Driving past Kenny’s at 2606 Nichols Street (Route 31) it doesn’t appear any different than most other vehicle repair shops. It is the owner that adds a measure of uniqueness to it. Kenneth Lee Geil was literally born into the car business since his father, for many years, operated the Mobil station at Manitou Road and Route 31, about two miles east of Kenny’s shop. Growing up, Ken spent most of his time learning from his dad and developing his love for all types of motorized vehicles.

That is evident from the pictures which decorate the walls in the reception area. Among them are photos of his motorcycle and  a former drag racing car he drove named the “Sledge Hammer,” perhaps so named because it “beat up” the competition. Also several of his nine classic cars or trucks are depicted there. Of course there are photos of his wife Shauna and their three daughters, Lilly, Violet and Kenlee. Sadly there was also a picture of a young man named Dylan Takett, who died when his motorcycle crashed on Hinkleyville Road. He was Shauna’s nephew and worked at the shop.

kenny-buckIt would be impossible not to notice a number of deer antlers that are placed around the office area. That brings us to Ken’s other interest, namely breeding and raising White Tail deer, which he does in a fenced area behind his home on Chambers Street in Ogden. It is a DEC licensed facility and currently has about 14 adult deer soon to be joined by a number of fawns. This venture started about 11 years ago when they purchased two deer from a breeder in Ohio.

On my visit to Ken and Shauna’s home, I was greeted by Chuck the duck, a colorful and quacky little guy who is the survivor of a fox feeding attack that consumed his two buddies when they were kept in a cage out near the deer yards. Since then, he has been housed in their garage at night but has the run of the place during the day.
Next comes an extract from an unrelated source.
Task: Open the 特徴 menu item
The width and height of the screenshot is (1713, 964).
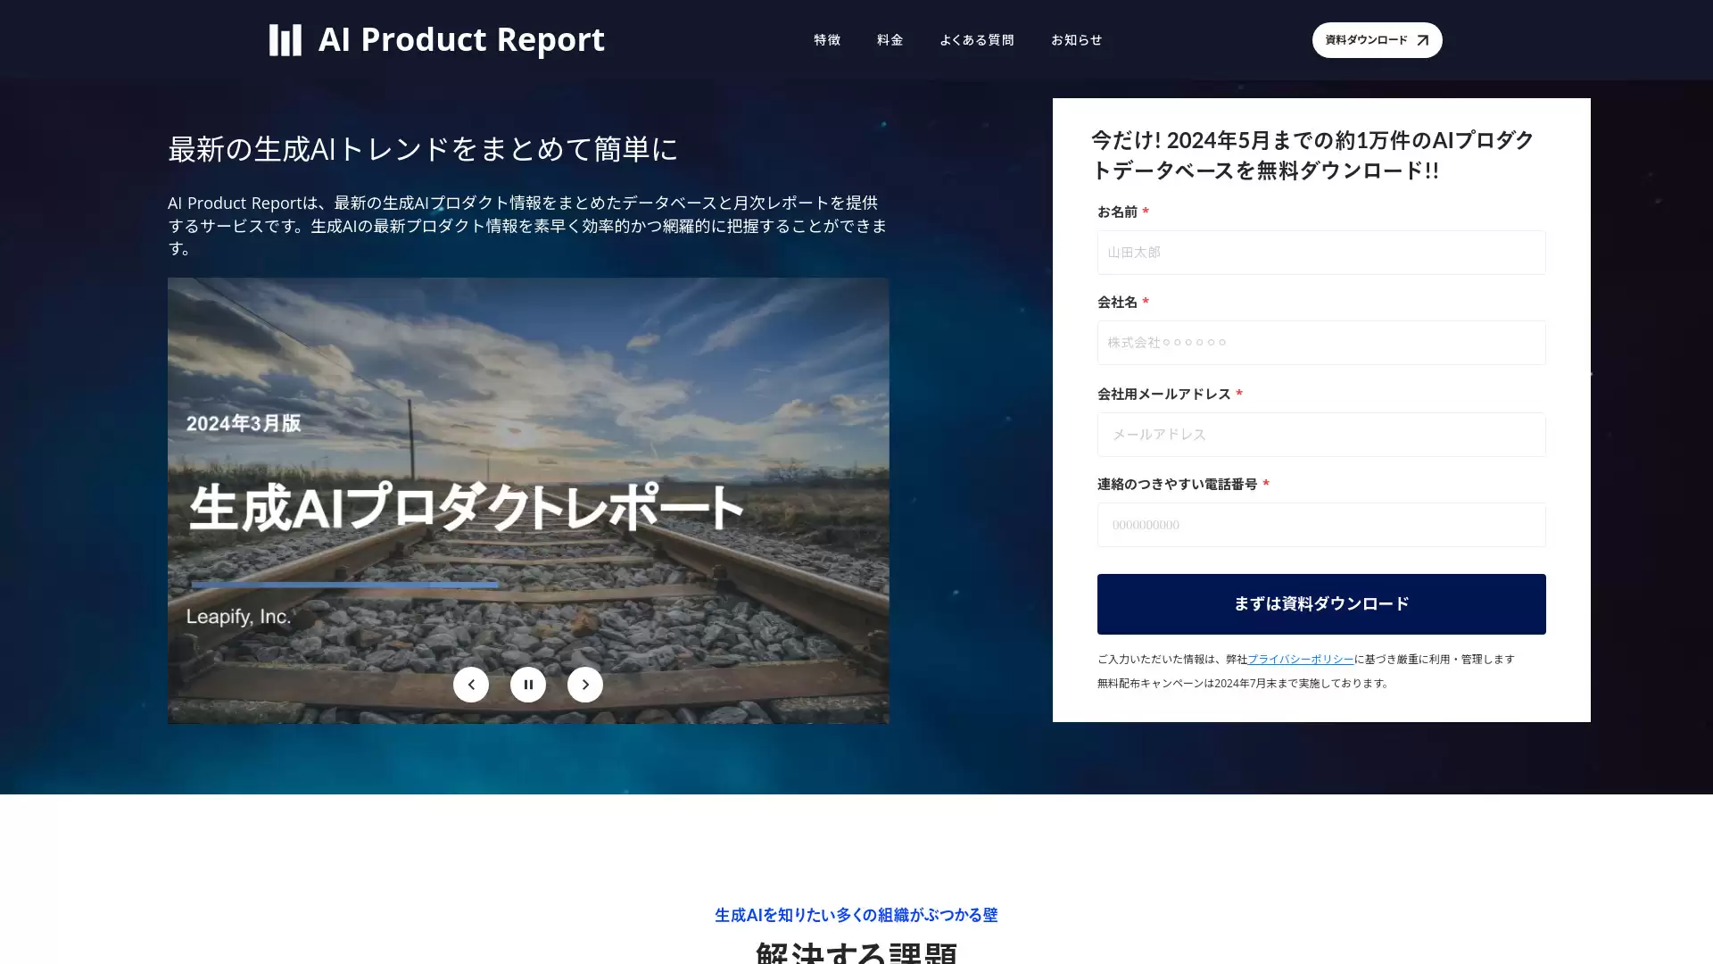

There is a convenient little landscaped pool near the front door where he can frolic, but Chuck will also go up the steps and into the house if the door is open.


Kenny with Lilly on her “reindeer.”

Assisted by Shauna, Ken artificially inseminates some does to help develop the herd he wants to have. He predicts that May 23 is fawn arrival date, or thereabouts. Ken also notes that most does have a single fawn their first year but in following years may have twins or triplets. Fawning time is also a family affair with the girls, under Shauna’s supervision, helping to bottle feed the fawns that need it. I was treated to a ride around the perimeter of the fenced deer pens and was even able to pet one of them. Not all of them are friendly and on entering a pen to feed them, Ken has to be on guard as some bucks would rather fight than eat.

Yes, there is a connection between the deer and the collision business. Ken says that during the fall mating season, there is a period when about 60 percent of his customers come there because of a deer-car collision. The deer usually lose that battle. Fortunately none of them involve Ken’s deer!